In patients with PHN, it is clear that the pathological features include peripheral axonal loss and sensory neuronal damage. However, a novel hypothesis is that the pain seen in rats with a latent varicella zoster virus infection could be due to changes in neuronal function that are caused by the mere presence of the virus and that this may also be true of PHN pain.40,41 There are reasons to believe that PHN-related deficits in VMHC that result in interhemispheric coordination are caused by viral infection, but this hypothesis needs to be confirmed in the future. VHMC differences between the PHN and HC groups might be useful diagnostic markers, and VMHC values in the DLPFC and the PCUN/PCC could help to accurately discriminate between these groups, using a sensitivity of 72.2% and a specificity of 100% as cut-off points.

While our results are interesting and encouraging, some limitations of the current study should be noted. First, although we detected interhemispheric functional connectivity differences in patients with PHN and healthy subjects, this study had a relatively small sample size, so a larger sample should be used to confirm our results. Second, while we detected decreased homotopic connectivity in the DLPFC and PCUN/PCC, which are involved in executive control processes, our current study did not use cognitive tasks to investigate the relationship between the neuroimaging findings and the cognitive abilities of the subjects. This relationship should be considered and examined in future studies.

In the current study, we detected reduced homotopic connectivity in the DLPFC and PCUN/PCC and altered iFC patterns in patients with PHN. Moreover, reduced VMHC was associated with VAS scores in the PCUN/PCC. Our study also suggests an important new avenue for exploration to provide further information to better understand the nature of disconnection in the functional architecture of patients with PHN.

Altered iFC patterns between patients with PHN and HCs, with an AlphaSim correction.

Notes: A–H show the iFC patterns of the seed, with significantly different VMHC between the PHN and HC groups (two-tailed FDR corrected to P<0.001).
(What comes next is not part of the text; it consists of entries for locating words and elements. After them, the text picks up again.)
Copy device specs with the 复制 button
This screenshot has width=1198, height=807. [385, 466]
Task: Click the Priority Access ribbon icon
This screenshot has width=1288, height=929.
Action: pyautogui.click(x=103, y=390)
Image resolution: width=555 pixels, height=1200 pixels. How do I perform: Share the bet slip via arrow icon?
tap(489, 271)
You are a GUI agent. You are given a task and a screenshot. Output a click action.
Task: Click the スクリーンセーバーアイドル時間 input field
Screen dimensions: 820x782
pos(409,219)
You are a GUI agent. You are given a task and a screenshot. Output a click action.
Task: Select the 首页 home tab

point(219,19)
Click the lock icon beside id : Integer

Abbreviations: DLPFC, dorsolateral prefrontal cortex; FDR, false discovery rate; HC, healthy control; iFC, intrinsic functional connectivity; L, left; PCUN/PCC, precuneus/posterior cingulate cortex; PHN, postherpetic neuralgia; R, right.

Table S1

ROC analysis for differentiating patients from healthy subjects

Reduced connectivity values in patients	Area under the curve	Cut-off point	Sensitivity	Specificity
VMHC values in DLPFC	0.898	0.454a	72.2% (13/18)	100% (18/18)
VMHC values in PCUN/PCC	0.923	0.698	72.2% (13/18)	100% (18/18)
iFC values between left PFC and bilateral MFG	0.883	0.356	72.2% (13/18)	94.4% (17/18)
iFC values between left PFC and left MFG	0.824	0.409	77.8% (14/18)	72.2% (13/18)

Notes:

Using this cut-off point, the VMHC value of PFC could correctly classify 13 of 18 patients and 18 of 18 healthy subjects, resulting in a sensitivity of 72.2% and a specificity of 100%. The means for other cut-off points were similar.

Abbreviations: DLPFC, dorsolateral prefrontal cortex; iFC, intrinsic functional connectivity; MFG, middle frontal gyrus; PCUN/PCC, precuneus/posterior cingulate cortex; PFC, prefrontal cortex; ROC, receiver operating characteristic; VMHC, voxel-mirrored homotopic connectivity.